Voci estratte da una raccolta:
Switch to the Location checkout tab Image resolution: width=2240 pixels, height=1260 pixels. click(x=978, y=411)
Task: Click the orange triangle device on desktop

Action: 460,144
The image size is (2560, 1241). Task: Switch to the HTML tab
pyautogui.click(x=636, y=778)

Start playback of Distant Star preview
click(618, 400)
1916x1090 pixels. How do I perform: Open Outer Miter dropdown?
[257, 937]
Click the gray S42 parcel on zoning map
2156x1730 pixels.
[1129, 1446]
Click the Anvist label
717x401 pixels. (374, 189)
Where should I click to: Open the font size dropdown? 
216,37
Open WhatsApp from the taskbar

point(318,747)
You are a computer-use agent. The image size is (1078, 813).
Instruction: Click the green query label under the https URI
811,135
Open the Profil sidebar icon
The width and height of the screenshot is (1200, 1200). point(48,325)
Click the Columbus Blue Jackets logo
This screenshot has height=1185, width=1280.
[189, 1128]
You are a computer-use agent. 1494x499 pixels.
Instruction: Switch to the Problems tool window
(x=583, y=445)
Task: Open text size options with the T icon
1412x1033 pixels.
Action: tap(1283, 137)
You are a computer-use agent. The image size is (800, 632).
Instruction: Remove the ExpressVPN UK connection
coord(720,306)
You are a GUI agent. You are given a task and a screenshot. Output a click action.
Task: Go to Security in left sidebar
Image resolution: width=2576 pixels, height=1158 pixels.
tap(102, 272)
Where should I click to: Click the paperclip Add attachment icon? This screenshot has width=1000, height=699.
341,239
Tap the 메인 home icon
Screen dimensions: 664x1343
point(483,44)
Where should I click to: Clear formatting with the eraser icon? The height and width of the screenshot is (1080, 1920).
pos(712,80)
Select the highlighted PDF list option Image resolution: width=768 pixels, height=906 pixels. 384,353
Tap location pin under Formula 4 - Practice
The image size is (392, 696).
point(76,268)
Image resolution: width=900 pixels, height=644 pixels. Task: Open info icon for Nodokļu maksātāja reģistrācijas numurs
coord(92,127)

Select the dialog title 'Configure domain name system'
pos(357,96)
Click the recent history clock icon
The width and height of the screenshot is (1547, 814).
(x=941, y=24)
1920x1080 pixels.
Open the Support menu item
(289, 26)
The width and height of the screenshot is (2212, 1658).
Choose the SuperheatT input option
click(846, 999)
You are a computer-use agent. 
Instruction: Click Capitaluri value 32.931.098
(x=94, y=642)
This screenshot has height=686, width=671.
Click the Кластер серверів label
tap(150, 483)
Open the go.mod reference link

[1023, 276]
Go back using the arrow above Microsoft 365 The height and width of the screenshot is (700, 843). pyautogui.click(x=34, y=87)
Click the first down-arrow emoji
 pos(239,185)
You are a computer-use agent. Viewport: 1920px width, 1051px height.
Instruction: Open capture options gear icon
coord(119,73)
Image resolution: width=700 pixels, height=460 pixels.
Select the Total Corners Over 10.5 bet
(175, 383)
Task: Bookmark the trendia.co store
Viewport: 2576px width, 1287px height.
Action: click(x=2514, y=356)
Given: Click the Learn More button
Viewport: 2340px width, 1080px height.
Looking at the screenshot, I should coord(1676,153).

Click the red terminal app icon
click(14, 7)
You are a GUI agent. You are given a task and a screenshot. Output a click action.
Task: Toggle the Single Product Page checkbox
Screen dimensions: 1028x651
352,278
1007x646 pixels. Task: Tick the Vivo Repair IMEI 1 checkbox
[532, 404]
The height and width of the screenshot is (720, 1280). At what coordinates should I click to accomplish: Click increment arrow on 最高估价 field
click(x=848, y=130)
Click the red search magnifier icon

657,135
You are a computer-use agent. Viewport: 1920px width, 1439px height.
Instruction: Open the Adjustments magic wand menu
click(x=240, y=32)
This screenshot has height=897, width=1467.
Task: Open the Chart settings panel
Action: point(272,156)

RICHIESTA DEL COMPITO: Estrai dalle righe riportate sopra tutte quelle in cui compare la stringa "under".

OUTPUT DEL COMPITO:
Instruction: Click the green query label under the https URI
Tap location pin under Formula 4 - Practice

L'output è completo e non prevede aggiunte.